Après, il y a toute une liste de signes extérieurs d'homosexualité (comme les cravates rainbow, les T-shirt Elton John, le porte-clés WHAM ou la sonnerie de portable Mylène Farmer)..
Mais en gros, de la même manière que je suis nul pour repérer les homos, j'en connais qui se vantent de pouvoir "le sentir"..
Bref, un doute m'étreint: n'aurait-on pas déjà eu cette conversation??
allez, je vous fais des gros bisous, à tous les 2, j'ajoute que je trouve ça pourri qu'on ne donne pas de congé pour un PACS dans votre entreprise, et je t'informe que tu as raté l'anniversaire de Rafi!

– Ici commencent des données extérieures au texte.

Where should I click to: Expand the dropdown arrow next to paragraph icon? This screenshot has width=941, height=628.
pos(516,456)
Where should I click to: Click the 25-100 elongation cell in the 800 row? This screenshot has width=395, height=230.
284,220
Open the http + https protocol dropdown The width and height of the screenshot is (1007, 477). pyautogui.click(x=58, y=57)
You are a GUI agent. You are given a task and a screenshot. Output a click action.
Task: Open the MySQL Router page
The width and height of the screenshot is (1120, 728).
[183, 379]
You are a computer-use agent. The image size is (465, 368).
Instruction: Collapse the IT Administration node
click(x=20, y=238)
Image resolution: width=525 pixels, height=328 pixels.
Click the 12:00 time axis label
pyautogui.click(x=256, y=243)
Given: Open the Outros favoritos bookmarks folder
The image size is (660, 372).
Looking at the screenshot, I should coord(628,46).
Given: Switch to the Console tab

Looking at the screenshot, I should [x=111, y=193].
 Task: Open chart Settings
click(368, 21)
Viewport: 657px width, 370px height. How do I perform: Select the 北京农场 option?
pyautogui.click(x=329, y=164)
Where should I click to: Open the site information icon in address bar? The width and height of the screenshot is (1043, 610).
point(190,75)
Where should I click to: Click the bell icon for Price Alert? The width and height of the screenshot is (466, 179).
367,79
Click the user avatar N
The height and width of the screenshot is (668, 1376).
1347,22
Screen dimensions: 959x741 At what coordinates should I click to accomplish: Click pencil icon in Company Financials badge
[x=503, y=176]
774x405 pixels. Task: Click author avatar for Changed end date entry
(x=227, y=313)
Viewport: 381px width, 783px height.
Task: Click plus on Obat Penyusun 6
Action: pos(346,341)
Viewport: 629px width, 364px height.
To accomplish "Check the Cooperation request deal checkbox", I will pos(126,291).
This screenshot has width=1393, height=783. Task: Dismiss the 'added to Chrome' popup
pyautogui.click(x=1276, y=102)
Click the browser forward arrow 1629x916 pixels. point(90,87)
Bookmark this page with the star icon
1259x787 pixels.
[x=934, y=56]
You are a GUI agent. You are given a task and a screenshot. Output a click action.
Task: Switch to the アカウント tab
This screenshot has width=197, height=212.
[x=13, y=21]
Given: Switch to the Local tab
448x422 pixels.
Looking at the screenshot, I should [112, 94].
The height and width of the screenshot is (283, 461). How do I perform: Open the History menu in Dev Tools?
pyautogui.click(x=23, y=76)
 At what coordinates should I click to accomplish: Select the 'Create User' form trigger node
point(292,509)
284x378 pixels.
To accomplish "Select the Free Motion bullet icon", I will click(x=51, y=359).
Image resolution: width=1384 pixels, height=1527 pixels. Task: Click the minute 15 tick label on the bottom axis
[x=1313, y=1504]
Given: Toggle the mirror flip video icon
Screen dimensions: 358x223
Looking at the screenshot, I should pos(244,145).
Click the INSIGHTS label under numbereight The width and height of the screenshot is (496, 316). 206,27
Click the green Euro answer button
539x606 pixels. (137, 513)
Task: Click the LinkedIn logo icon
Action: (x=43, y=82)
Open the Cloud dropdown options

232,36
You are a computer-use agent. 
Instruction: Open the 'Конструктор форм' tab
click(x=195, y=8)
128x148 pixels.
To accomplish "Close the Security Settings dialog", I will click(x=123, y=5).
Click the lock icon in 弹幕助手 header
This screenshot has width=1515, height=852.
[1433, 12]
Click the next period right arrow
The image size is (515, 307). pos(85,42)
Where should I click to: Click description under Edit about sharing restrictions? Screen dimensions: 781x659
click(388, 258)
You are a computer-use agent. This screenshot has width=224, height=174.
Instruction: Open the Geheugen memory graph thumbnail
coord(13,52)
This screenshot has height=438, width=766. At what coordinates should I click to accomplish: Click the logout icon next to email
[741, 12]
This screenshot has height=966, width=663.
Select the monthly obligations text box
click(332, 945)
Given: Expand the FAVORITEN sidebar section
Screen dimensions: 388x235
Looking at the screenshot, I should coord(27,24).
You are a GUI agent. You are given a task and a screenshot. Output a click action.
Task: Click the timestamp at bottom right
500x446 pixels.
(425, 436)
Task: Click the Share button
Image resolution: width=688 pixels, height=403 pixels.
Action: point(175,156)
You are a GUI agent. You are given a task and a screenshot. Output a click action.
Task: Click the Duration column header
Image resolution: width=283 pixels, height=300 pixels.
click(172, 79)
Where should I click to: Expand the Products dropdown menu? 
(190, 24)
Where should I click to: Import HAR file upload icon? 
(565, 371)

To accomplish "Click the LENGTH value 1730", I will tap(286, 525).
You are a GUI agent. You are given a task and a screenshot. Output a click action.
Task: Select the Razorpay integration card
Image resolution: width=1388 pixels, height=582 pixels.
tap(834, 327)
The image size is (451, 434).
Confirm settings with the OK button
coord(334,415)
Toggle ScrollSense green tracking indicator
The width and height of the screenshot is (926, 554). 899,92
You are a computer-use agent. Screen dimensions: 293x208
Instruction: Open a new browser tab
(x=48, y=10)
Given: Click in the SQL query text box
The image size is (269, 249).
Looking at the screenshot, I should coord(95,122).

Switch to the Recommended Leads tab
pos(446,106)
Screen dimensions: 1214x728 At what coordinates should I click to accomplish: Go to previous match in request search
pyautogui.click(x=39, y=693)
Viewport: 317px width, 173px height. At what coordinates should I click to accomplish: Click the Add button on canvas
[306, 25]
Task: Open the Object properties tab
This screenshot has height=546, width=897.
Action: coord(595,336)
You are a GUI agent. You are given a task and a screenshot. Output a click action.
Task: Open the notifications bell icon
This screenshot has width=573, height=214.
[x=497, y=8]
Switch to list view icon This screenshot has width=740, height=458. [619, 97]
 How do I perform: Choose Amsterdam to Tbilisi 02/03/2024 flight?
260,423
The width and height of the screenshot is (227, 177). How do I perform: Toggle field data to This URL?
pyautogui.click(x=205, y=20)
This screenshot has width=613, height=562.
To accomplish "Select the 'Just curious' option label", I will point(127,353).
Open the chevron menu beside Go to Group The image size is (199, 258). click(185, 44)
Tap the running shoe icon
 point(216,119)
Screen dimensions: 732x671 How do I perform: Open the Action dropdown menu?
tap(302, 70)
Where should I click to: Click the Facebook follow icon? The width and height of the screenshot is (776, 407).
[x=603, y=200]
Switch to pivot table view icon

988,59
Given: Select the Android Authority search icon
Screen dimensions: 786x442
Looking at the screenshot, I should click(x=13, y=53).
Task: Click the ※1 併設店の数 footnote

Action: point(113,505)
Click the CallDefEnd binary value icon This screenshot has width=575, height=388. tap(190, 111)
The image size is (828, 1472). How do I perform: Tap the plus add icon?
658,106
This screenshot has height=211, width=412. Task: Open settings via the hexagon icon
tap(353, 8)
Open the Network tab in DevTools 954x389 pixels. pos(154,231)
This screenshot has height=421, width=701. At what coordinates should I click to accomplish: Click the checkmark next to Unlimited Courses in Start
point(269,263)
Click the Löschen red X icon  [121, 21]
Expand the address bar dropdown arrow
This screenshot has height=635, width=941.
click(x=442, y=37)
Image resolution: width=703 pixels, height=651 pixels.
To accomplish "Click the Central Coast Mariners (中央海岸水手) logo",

2 De aligateau - 18/05/2009, 10:49
et toi celui de m-a!
bises!
3 De MA - 19/05/2009, 14:02
Alors comme moi je suis, plus éventail que plumes, je voulais juste préciser que mon anniversaire est le 8 avril...concernant l'année comme tous les amis d'aligateau sont des gentlemen, et, bien sur toutes ses amies des ladies il est évident qu'il est inutile de la préciser .. mais comme il y a aussi quelques mauvais esprits, parmi eux, je rassure tout le monde en disant que contrairement à Dalida je n'ai pas connu le sphinx moi! non mais;
affaire d'éventail of course, olè!
4 De vesolt - 25/05/2009, 22:36
"La société, contre la nature même de l'amour, le conçoit comme une union stable, destinée à produire des enfants. Elle l'identifie avec le mariage. Toute transgression de cette règle est punie par une sanction dont la sévérité varie en fonction de l'époque et du lieu. (...) La protection du mariage pourrait se justifier si la société permettait un choix véritable. Comme il n'en est rien, il faut bien conclure que le mariage n'est pas la plus haute réalisation de l'amour mais une forme juridique, sociale, économique, dont les buts sont distincts de ceux de l'amour. La stabilité de la famille dépend du mariage, qui devient ainsi une simple projection de la société, sans autre objet que la reproduction de cette société. De là, la nature profondément conservatrice du mariage. L'attaquer, c'est dissoudre les fondements mêmes de la société. C'est pourquoi aussi, l'amour est un acte antisocial car chaque fois qu'il atteint sa réalisation, il ruine le mariage et le transforme en ce que la société ne veut pas qu'il soit : la révélation de deux solitudes qui créent par elles-mêmes un monde opposé au mensonge social, suppriment temps et travail et déclarent se suffire à elles-mêmes. Il n'est pas étonnant que la société poursuive avec la même animosité l'amour et la poésie qui témoigne pour lui, et qu'elle les condamne à la clandestinité, au monde sombre et confus de l'interdit, du ridicule, de l'anormal."